Near the entrance to VOLTA, just across from the elevators, Bruce High Quality Foundation has installed an unobtrusive old black monitor which runs a surveillance video recording a number of zombies wandering around the fair's spaces.



[the bear]

The concept which underlies Rune Olsen's "Too Drunk To Fuck: Father & Son", one element of a four-part project, suggests a more ambiguous, and even more disturbing, interpretation than these apparently straightforward images of inter-generational passion might suggest.

Olsen's "Bear Paintings" replace the heads of adult magazine models with portraits of a bear, their own eyes remain as exposed as their bodies, staring at the viewer. Just as with the sculptured images used in the "Too Drunk" series, the substituted heads were inspired by an image the artist had found on line, this time that of someone's idea of a trophy, a freshly-severed bear head lying face-up in a pool of its own blood. Olsen has re-imagined it in this same installation as the black sculpture mounted on the wall adjacent to the paintings/collages.

Samson Projects curated the installation.


[wall text]

For a limited amount of time, and by their own choice, Regina Jose Galindo and her family occupied a "family cell" (intended to house whole families, typically immigrants awaiting the disposition of their cases) in one of the forty private prisons located in Texas.

Prometeo Gallery
curated the installation.


David Kramer's heart belongs to Brooklyn.

Aeroplastics Contemporary curated the installation



Photojournalist Rina Castelnuovo's images, taken within both Israel and the occupied territories, manage to convey the twisted horrors of life as it is experienced by ordinary people in communities boasting, or burdened by, virtually every kind of political status.

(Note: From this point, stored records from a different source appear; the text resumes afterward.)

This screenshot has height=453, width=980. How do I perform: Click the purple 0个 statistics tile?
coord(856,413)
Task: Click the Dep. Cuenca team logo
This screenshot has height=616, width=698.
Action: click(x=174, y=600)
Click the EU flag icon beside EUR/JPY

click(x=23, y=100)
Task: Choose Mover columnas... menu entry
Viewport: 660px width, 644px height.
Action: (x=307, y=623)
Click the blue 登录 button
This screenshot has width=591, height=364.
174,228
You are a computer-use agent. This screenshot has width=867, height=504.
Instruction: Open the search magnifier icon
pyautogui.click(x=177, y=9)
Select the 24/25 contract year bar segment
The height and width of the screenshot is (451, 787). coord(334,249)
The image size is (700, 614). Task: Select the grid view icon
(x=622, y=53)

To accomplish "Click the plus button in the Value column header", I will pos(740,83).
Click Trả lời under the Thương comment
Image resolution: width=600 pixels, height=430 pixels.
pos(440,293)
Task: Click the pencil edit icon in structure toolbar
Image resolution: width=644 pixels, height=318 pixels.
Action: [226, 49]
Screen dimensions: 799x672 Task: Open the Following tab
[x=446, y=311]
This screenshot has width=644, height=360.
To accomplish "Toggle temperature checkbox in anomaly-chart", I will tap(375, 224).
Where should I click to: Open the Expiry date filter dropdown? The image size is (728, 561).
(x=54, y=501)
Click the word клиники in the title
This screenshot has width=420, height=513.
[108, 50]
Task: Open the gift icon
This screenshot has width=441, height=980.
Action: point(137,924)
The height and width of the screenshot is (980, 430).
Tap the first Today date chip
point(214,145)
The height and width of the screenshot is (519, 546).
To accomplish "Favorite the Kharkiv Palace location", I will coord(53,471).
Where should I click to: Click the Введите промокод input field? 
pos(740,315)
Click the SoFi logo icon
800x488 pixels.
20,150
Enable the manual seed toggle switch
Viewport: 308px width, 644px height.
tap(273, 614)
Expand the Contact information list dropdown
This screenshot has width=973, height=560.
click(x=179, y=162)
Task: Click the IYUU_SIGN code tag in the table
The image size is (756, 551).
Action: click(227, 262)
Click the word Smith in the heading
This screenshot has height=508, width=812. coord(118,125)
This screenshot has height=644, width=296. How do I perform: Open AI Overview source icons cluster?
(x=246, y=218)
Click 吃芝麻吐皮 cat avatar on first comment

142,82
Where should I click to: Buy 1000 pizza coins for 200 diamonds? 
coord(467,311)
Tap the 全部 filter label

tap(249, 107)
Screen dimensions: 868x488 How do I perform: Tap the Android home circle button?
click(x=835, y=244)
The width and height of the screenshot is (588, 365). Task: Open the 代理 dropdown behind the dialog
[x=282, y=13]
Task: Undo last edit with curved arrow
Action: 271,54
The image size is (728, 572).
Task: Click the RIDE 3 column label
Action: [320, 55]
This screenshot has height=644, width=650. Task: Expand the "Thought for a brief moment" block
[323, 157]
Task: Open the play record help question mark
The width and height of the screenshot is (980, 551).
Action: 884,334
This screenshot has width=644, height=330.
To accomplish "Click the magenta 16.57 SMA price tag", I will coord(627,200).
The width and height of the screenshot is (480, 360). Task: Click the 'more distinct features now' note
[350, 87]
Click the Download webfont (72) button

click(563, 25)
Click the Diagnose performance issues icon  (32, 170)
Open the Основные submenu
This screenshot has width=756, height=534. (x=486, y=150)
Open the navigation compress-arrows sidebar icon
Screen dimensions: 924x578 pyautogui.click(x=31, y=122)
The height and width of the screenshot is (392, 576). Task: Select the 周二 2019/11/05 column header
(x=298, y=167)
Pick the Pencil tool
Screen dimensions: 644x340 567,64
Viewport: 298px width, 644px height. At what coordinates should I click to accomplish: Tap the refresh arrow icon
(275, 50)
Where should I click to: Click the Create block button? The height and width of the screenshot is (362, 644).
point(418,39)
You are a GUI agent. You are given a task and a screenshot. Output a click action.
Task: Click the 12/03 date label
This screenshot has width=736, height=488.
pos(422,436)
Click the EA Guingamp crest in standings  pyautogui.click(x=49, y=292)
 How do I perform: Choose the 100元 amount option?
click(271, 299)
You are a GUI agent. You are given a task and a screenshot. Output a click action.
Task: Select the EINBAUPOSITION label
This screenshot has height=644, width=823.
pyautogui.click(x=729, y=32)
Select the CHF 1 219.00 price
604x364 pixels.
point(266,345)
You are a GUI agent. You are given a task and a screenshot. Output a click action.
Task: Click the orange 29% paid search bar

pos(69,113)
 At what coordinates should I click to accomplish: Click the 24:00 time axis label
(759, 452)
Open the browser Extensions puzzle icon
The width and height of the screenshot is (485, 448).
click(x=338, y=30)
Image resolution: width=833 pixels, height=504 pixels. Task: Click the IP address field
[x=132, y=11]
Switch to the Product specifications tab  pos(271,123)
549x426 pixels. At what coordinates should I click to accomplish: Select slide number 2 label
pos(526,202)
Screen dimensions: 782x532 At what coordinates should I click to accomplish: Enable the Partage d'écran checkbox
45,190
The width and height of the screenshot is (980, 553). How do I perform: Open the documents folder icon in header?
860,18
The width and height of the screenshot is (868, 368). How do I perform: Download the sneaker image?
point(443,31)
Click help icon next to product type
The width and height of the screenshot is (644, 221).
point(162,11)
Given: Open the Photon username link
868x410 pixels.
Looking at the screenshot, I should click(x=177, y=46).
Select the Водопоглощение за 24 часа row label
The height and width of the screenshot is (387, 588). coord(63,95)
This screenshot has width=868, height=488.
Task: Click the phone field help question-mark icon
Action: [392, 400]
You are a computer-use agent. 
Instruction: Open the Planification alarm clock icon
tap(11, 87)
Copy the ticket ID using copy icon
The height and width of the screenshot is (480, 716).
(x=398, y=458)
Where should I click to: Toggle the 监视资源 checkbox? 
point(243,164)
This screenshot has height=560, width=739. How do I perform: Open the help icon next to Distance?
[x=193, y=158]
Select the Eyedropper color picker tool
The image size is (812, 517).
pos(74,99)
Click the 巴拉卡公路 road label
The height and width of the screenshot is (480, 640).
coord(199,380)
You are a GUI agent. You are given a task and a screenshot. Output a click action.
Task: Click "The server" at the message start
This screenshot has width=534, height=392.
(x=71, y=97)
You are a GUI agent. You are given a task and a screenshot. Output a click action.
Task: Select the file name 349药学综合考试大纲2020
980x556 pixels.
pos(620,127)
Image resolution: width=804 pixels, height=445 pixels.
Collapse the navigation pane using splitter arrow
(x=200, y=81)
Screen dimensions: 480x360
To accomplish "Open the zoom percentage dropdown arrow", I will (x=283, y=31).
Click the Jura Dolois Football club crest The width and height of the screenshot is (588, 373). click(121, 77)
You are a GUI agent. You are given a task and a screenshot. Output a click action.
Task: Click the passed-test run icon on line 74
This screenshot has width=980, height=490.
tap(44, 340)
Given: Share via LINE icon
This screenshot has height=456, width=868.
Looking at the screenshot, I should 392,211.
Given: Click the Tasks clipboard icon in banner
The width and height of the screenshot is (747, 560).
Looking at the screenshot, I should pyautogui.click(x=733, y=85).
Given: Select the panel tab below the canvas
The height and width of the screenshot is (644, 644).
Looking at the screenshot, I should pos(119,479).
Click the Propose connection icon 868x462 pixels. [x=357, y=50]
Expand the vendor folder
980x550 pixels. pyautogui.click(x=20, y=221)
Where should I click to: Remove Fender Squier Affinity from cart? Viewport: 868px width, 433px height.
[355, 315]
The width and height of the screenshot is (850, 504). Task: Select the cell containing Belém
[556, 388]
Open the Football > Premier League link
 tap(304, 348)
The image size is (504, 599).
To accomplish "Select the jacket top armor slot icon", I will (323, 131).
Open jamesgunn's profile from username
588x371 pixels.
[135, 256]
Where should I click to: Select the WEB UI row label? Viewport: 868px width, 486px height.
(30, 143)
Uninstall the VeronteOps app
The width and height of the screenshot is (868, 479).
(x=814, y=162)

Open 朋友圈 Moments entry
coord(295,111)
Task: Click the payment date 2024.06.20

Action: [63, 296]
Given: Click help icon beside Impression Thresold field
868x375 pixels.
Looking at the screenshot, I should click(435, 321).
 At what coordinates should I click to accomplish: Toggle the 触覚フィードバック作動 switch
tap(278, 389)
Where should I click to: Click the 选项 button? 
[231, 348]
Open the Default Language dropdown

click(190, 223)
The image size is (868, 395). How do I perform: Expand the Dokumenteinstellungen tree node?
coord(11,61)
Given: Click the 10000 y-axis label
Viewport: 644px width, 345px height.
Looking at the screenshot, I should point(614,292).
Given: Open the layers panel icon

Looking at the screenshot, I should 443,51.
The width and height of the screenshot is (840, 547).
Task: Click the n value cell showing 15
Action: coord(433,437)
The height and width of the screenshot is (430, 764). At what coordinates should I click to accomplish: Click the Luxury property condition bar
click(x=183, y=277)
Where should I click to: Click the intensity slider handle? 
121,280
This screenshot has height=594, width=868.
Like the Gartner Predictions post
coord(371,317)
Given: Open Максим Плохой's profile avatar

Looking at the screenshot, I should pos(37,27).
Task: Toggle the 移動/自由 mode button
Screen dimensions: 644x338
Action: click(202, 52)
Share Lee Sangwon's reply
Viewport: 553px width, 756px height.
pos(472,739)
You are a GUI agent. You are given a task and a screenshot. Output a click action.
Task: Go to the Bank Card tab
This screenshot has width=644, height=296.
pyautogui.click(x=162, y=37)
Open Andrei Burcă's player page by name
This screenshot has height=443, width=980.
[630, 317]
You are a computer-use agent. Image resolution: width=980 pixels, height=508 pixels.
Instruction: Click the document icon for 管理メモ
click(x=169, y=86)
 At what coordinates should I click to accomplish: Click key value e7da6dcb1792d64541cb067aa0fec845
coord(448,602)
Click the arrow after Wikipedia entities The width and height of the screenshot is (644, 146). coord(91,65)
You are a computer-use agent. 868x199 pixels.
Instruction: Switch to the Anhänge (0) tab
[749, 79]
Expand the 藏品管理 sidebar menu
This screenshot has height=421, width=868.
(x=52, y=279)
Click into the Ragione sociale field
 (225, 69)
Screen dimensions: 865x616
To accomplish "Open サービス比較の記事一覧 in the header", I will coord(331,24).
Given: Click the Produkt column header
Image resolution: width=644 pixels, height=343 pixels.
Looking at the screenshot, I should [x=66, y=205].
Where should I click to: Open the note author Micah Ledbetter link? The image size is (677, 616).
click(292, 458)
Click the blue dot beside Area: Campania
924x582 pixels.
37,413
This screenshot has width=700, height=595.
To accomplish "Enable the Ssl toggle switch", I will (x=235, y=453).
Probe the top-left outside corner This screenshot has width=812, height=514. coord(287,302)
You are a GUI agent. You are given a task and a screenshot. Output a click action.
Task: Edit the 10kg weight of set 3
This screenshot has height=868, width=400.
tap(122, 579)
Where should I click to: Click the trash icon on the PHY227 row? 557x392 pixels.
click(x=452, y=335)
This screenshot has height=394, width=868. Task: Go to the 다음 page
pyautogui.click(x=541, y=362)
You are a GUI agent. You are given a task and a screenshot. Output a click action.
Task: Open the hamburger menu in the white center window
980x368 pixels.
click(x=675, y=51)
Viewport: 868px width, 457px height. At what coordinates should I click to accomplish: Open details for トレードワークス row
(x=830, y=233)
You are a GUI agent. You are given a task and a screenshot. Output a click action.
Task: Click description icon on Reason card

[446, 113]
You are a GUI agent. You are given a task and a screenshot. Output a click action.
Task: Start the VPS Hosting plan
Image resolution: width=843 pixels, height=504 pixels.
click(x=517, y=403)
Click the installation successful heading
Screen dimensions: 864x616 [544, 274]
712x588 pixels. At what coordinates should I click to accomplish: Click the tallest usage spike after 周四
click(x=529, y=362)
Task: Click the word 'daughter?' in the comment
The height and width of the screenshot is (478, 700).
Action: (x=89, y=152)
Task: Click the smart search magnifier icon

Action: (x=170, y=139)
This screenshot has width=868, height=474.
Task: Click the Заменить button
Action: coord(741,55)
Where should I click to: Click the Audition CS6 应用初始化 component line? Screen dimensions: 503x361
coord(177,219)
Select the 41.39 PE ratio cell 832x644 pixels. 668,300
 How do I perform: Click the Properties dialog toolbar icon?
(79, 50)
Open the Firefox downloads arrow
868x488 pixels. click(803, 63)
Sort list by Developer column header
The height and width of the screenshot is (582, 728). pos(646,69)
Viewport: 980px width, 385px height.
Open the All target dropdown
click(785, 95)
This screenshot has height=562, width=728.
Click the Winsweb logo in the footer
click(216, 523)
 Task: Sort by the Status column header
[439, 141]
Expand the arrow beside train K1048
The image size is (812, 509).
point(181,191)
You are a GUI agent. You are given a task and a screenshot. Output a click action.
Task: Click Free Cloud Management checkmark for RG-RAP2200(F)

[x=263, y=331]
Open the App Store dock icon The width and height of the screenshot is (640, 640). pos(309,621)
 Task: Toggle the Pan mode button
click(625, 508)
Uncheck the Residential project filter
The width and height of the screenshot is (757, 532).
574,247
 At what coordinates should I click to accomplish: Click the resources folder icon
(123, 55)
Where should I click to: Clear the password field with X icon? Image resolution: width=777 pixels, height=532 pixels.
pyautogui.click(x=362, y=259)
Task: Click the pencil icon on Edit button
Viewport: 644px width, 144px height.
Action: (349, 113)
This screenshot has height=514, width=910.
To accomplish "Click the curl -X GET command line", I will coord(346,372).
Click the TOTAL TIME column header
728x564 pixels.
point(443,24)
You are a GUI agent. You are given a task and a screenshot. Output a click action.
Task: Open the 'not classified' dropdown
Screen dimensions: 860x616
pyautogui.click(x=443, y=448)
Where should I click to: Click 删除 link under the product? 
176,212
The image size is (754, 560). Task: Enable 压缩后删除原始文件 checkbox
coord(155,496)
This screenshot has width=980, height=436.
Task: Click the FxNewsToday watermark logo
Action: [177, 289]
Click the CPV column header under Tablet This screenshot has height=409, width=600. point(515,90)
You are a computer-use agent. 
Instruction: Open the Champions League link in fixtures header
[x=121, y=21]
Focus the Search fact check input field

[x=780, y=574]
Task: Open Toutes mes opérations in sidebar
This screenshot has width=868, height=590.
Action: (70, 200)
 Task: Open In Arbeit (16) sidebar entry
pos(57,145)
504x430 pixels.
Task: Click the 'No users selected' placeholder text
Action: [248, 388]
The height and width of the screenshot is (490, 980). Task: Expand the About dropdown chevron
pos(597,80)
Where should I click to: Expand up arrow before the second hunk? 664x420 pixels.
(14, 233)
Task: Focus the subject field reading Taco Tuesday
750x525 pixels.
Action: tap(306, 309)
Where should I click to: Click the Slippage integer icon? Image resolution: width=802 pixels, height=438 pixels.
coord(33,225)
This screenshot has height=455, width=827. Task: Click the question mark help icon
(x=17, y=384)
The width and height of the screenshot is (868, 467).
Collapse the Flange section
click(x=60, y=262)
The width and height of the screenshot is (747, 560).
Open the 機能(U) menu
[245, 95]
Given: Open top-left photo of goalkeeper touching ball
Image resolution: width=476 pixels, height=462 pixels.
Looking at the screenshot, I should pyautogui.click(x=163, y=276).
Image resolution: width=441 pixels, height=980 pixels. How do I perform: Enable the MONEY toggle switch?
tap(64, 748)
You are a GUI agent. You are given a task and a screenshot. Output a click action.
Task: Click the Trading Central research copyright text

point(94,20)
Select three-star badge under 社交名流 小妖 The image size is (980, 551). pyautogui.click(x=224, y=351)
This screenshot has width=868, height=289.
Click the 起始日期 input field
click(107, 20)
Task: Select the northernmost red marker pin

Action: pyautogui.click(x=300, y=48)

The first image above details a pair of photographs, that on the right showing young Israeli soldiers mourning the death of one of their number during the invasion of Gaza early this year; that on the left shows Israeli Druze women lamenting the death of a young Druze soldier who served in the very same unit. The image below these two photos is of Palestinian boys on the West Bank, playing on the dump created by Jewish West Bank settlers. The boys are part of a large colony of scavengers who live on what they can find in that trash.

Andrea Meislin Gallery curated the installation.


[larger view]

Maria Nepomuceno's organic twists, coils, and sews fabrics and beads into fantastical organic shapes with a genius, an imagination and an industry which suggests that, given enough time, she just might be able to arrange to have them replace the world's more conventional matter.

A Gentil Carioca curated the installation.

These are just a sample of some of the other installations at VOLTA which I thought were successful projects. Or perhaps they were only remarkable in some particular. They may also have simply moved me. They are also here because I found they responded to my camera, although it's both frustrating and embarrassing to have to take that into consideration at all.